In most species, SOM+ cell bodies are present in all cortical layers, except layer I. In primates, SOM+ cells have been described as less densely packed than in the rat cortex and as being located in superficial and deep bands in the cerebral cortex . In the PFC of the cynomolgus monkey (Macaca fascicularis), SOM+ cell bodies were found in layers II – III and V – VI . In the human brain, their laminar distribution has been described as uneven, with some studies describing them only in layers IV – VI , others describing them as predominantly present in layers II and III , and yet others describing them in all cortical layers, including in layer I [31, 32]. In general, previous studies on SOM+ neurons in humans used different methodology (either only immunohistochemistry or only RNA in situ hybridization), analyzed different cortical regions (though none of them focused on the PFC) and assessed varying pathologies, while coming to somewhat conflicting findings. In order to resolve these discrepancies in literature, it is necessary to conduct systematic studies that first assess SOM+ neurons in non-pathological tissue utilizing multiple complementary histological methods.

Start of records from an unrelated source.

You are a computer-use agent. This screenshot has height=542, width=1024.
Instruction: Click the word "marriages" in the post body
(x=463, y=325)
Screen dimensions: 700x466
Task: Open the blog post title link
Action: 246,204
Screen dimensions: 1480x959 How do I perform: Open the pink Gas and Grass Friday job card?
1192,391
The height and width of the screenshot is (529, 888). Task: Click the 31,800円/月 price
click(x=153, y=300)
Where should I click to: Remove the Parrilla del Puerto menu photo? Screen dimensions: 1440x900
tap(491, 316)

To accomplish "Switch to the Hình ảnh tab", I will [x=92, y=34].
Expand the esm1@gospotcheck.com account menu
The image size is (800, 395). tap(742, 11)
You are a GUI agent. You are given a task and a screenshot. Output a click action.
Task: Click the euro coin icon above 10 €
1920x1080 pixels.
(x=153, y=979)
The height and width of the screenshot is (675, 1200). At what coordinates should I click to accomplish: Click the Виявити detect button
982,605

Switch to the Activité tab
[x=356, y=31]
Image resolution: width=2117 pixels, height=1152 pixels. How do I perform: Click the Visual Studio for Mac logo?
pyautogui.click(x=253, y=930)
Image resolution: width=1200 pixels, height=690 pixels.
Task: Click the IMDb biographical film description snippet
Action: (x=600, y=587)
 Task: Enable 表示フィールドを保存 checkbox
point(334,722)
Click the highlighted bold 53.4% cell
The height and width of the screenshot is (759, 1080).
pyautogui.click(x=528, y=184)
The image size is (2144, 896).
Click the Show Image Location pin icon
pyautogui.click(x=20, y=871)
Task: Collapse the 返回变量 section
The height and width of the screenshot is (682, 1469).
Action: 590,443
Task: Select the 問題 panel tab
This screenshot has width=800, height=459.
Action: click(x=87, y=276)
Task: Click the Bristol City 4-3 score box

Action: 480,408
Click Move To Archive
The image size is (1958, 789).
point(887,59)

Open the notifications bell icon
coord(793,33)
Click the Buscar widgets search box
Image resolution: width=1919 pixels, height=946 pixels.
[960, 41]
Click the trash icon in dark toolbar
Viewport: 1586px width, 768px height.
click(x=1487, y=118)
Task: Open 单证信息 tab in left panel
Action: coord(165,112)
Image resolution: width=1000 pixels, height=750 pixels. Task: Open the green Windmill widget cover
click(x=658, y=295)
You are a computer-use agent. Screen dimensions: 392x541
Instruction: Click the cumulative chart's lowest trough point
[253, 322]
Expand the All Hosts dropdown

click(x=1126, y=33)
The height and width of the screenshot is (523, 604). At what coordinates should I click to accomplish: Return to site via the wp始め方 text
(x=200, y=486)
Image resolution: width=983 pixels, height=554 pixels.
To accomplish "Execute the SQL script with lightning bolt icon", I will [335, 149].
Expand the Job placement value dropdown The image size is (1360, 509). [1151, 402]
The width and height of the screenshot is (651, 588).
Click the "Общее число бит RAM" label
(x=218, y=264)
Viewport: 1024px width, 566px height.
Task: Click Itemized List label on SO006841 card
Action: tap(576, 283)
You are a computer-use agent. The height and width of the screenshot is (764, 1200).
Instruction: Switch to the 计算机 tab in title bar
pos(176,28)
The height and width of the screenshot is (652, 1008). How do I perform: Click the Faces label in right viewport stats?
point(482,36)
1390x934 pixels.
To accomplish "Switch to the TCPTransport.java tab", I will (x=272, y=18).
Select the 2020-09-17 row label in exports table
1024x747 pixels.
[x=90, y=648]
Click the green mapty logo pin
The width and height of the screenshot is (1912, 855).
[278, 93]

The role of SOM+ neurons in the human brain is still understudied and their laminar distribution as well as morphological and molecular features in the human brain are not resolved. In particular, no studies so far addressed the molecular expression, morphological features and laminar distribution of SOM+ neurons in the human PFC. Therefore, the aim of this paper is to give a comprehensive molecular and morphological characterization of SOM+ neurons in phylogenetically and functionally entirely different cortical areas (Brodmann areas 9 and 14r) of the human PFC using novel histological methodology combining immunofluorescence and RNAscope in situ hybridization.